The early ethical policies of the Stewardship funds drew substantially on the religious (Methodist and Quaker) and personal values of the Stewardship Committee of Reference members and its first investors. Indeed, Friends Provident, who launched the funds (now ‘Friends Life’ and owned by Aviva), was a Quaker run institution until the 1970’s – hence the name ‘Friends’ – from the Quaker name ‘the Society of Friends’.
When ‘Stewardship’ was launched in 1984 it was dubbed ‘the Brazil fund’, not because of concern for diminishing rainforests but because someone had joked that you had to be ‘nuts’ to invest in it…

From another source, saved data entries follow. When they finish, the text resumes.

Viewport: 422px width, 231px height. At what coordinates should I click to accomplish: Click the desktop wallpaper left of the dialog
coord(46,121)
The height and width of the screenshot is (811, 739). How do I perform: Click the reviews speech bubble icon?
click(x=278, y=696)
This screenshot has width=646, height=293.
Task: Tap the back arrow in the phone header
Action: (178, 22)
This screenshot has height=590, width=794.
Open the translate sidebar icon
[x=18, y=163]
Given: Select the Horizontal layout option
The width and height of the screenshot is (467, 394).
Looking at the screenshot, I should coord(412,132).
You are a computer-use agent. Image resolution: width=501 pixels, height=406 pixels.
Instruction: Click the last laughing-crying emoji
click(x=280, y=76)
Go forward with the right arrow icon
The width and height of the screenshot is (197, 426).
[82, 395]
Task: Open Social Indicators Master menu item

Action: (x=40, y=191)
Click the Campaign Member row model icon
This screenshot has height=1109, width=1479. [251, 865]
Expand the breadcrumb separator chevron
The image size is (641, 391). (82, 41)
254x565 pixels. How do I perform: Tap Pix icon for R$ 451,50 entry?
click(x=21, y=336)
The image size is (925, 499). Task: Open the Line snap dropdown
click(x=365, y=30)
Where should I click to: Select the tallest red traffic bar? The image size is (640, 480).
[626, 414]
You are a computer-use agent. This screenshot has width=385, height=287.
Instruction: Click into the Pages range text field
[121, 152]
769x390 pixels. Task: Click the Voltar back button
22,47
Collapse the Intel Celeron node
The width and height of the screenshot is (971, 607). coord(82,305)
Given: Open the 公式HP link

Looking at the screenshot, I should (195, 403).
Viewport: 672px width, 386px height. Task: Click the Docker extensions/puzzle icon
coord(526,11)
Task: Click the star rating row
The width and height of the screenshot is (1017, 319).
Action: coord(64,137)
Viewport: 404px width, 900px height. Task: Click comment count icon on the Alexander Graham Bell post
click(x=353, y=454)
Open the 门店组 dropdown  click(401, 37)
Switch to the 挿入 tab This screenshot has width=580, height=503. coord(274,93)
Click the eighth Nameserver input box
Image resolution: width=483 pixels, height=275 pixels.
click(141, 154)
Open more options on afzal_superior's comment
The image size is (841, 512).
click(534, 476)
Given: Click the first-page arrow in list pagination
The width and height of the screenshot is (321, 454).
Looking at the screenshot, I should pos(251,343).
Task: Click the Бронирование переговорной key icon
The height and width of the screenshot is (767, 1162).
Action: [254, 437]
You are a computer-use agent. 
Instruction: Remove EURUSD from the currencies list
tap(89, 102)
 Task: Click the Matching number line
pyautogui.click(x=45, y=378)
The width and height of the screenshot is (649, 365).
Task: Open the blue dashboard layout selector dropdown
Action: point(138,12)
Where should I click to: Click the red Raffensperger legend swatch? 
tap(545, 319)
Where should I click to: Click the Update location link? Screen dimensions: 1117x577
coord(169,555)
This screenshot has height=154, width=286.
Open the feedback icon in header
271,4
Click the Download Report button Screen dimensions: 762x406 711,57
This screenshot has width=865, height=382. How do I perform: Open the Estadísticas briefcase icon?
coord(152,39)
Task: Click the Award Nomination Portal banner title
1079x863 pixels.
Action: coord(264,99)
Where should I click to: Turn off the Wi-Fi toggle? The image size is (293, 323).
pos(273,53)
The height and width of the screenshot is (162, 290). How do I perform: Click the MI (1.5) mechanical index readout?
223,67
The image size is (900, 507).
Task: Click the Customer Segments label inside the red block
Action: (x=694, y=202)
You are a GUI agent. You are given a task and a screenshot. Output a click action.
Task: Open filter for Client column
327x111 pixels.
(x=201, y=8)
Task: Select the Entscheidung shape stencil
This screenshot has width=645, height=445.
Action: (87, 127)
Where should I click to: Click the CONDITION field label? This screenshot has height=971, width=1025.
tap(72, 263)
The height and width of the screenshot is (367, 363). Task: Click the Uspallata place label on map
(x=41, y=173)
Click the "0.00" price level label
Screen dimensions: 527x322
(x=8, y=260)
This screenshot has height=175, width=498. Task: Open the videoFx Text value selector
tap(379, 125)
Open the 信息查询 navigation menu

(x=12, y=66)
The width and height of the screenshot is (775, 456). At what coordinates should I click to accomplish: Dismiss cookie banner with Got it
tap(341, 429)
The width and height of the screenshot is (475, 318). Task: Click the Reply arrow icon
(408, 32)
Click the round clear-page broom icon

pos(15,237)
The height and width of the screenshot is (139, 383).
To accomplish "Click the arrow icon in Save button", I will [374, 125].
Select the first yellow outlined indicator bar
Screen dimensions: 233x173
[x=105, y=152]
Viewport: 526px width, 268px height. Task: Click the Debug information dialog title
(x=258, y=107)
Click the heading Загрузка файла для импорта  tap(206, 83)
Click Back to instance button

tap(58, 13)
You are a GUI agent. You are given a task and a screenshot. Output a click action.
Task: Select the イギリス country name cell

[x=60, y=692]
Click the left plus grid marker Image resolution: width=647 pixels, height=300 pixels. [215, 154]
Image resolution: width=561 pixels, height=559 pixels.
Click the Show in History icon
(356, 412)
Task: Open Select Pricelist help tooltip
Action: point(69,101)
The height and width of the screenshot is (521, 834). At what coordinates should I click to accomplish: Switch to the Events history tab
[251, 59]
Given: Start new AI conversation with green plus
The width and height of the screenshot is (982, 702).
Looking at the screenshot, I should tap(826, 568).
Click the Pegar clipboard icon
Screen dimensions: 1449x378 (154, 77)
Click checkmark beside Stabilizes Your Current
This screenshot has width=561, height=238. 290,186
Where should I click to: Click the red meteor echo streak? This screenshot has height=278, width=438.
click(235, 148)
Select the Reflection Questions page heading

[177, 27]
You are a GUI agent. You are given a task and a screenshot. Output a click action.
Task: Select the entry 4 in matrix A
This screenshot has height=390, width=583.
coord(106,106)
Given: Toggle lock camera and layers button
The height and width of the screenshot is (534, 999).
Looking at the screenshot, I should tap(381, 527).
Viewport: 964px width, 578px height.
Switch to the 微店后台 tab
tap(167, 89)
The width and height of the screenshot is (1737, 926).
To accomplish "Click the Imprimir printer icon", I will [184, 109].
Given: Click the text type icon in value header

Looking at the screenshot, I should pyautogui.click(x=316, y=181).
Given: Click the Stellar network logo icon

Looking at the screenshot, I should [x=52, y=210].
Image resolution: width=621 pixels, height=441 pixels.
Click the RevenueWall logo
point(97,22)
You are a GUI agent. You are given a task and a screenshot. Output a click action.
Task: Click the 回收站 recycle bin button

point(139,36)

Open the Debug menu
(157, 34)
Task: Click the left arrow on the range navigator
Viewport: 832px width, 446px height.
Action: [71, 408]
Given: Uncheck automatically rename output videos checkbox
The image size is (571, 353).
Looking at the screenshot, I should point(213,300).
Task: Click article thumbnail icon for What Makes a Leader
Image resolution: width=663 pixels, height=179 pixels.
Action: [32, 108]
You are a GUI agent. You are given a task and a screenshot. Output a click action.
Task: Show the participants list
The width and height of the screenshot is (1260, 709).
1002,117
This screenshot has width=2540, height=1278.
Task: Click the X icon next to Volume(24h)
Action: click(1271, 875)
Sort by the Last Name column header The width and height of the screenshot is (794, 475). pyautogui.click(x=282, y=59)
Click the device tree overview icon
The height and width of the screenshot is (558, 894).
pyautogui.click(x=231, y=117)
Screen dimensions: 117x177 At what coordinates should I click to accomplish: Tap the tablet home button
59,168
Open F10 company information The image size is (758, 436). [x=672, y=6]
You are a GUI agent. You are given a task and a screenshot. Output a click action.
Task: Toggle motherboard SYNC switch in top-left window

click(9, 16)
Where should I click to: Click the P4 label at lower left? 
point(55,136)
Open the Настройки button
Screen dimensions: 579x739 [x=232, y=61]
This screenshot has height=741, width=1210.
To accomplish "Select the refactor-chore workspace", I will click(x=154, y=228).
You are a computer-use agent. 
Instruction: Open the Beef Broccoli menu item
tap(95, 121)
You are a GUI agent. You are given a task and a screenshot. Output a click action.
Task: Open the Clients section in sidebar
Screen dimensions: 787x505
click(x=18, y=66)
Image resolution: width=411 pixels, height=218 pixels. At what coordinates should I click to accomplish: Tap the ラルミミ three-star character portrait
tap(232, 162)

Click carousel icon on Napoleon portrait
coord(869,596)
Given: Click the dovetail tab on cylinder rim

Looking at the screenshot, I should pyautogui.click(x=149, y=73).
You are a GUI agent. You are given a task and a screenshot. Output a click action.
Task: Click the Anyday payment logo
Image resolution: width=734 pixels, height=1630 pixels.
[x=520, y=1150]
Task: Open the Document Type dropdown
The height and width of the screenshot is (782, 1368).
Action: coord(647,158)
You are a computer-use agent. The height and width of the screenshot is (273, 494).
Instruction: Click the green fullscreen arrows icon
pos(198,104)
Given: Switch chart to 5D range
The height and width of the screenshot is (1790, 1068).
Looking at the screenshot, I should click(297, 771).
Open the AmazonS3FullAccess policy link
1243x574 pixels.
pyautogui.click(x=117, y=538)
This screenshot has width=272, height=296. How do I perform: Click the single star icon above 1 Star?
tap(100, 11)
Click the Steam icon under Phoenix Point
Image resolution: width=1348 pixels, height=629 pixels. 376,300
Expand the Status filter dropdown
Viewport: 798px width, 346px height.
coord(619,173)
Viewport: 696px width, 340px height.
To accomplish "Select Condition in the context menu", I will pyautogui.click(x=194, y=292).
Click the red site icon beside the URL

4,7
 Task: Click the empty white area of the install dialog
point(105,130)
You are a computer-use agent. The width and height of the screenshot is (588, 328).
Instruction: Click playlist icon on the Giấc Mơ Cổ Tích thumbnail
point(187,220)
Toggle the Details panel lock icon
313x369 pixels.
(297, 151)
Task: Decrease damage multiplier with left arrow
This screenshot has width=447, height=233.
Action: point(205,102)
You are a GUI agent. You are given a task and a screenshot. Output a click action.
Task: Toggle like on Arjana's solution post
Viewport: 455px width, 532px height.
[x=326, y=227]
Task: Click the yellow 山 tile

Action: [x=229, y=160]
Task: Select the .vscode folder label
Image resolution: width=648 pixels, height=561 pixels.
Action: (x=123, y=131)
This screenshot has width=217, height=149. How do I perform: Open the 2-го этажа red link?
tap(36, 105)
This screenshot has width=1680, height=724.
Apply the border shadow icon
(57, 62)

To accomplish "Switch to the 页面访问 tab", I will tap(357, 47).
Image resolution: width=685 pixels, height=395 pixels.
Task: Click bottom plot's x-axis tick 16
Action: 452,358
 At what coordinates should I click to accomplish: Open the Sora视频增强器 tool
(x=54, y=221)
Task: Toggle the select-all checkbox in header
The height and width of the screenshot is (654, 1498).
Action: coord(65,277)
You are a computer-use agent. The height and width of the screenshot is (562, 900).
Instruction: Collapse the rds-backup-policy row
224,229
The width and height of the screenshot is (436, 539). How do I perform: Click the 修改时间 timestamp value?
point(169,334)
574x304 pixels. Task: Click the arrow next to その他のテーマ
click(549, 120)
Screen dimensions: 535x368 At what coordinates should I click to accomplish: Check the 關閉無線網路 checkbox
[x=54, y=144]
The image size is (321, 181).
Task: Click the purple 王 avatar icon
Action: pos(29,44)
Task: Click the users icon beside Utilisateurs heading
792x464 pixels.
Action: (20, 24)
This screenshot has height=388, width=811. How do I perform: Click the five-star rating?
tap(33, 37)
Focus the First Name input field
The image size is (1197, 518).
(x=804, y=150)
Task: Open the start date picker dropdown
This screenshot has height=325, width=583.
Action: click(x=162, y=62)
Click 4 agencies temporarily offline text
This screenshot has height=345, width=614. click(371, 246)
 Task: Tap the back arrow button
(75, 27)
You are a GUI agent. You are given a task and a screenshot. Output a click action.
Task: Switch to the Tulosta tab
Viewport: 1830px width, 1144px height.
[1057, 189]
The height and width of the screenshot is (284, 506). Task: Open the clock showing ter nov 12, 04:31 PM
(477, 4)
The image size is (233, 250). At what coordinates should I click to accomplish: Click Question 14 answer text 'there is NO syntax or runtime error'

The original single fund concept grew into a range of funds, with different investment strategies but identical ethics assets now exceed £3 billion pounds.
The Stewardship range was until recently supported by over a dozen specialist SRI analysts at F&C who were guided by an external Committee of Reference. This changed at the start of 2015 with the separation of the OEIC funds from the Life and Pension funds.
Since January 2015 the Stewardship funds have been split. The name ‘Stewardship’ remains owned by Friends Life, who have retained ownership of the Life and Pension Stewardship ranges. Management of the Friends Stewardship funds is outsourced to Schroders. The Stewardship OEIC (formerly Unit Trust) funds, which have been rebranded ‘Responsible’, are now fully owned and managed by BMO (was F&C) – which was merged with the asset management arm of Friends Provident a number of years ago. This means that both can (and do) lay claim to the heritage of this well-known brand.
As of 2015, both Friends and F&C retain strong external Committees and have expressed their on-going commitment to this area.
Although many of the ethical policies have become more nuanced and sophisticated over time these funds continue to consider many or the original ethical issues – although in both cases there are more larger companies within the funds than was the case in the early days for a range of reasons.